People measure life success in a variety of ways but a successful creative business has two elements that make it successful. Revenue and expenses.
Successful creative businesses have more revenue than expenses. Plain and simple.
Of course loving what you do is important as you will be spending a lot of time at it but just because you are passionate about your creative business doesn’t mean it will be successful. If it’s going to be a BUSINESS it HAS to make money. Not only is this common sense but the IRS won’t let you call yourself a business if you don’t make a profit. Here are a few tips for building a successful creative business.

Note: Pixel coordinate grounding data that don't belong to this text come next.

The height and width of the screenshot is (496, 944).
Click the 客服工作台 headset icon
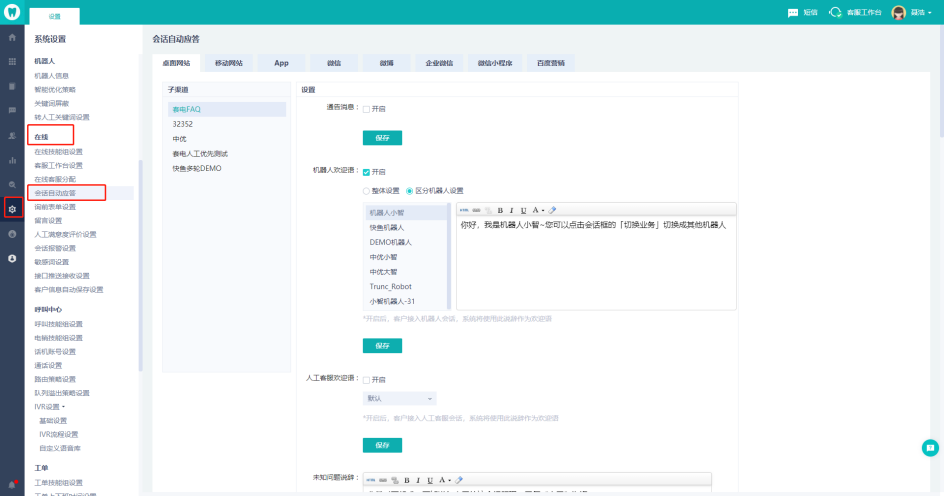pos(836,12)
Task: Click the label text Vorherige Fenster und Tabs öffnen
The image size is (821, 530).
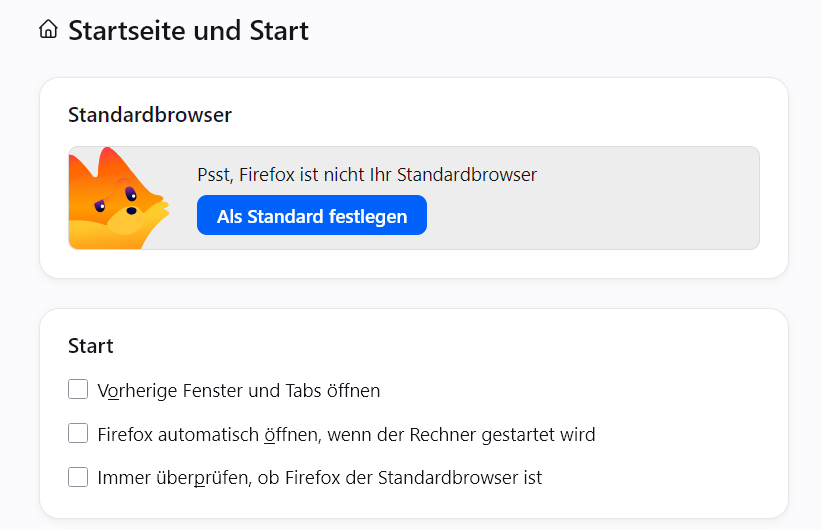Action: (239, 391)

They aren’t all inclusive. That’s to say, it’s not all of the information you will ever need, but it is pretty important stuff to get you started.
Plan Ahead – It may take you up to 3 years before you start to show a profit. This is a big reason why creative business owners start out with a “day job” and work at their businesses as a part time job. If you take this path, at some point, you’ll have to decided that you want your creative hobby to become a creative business and work at it like a business. Basically working two full-time jobs until you can manage to turn your creative business INTO the day job.
Plan out your transition from working the day job to working at your creative business full time. Set up a time table, create a strategy, set goals and work toward being able to work for yourself. There is lots of free information on the web to help you get started, much of it provided here on this website.
Organize your expenses – If you operate your receivables and payables out of a shoebox you may be headed for disappointment. Lots of creative minded folks aren’t good at book keeping. If that is the case, you will want to hire it out but it’s not an optional part of owning a creative business.
You need to understand exactly how much it costs you to be in business. What are your fixed expenses— rent, utilities, web creating and hosting, equipment and all the other stuff you need to be IN business. Don’t forget the “hidden costs” like wear and tear on your vehicle, equipment repair etc.
Another part of this is knowing how much to charge. How do you know what to charge for a necklace if you don’t keep track of the cost of all of the supplies included in it? Again, don’t forget the hidden costs. One way to do this is to get a business credit card and put all business expenses on it (be smart about this though – you don’t want to buy equipment you really don’t need.) Don’t carry a balance. Just use it to track your NEEDED purchases and expenses and that way you’ll have a clear idea of what operating your business really costs.
Don’t forget payroll. Even if you are just paying yourself. Knowing how much everything costs, figuring out how much to sell your product for and then setting up budgets will help you manage your business and personal cash flow.
Owning your own business is a lot of work, especially if you are at the point where you are working the two full-time jobs like I mentioned above, but the rewards can be great. There are lots of free seminars on the web for creative businesses, local classes at your local collage (community colleges are usually cheaper), the Small Business Administration is also a great resource.
What are some obstacles stopping you from getting started?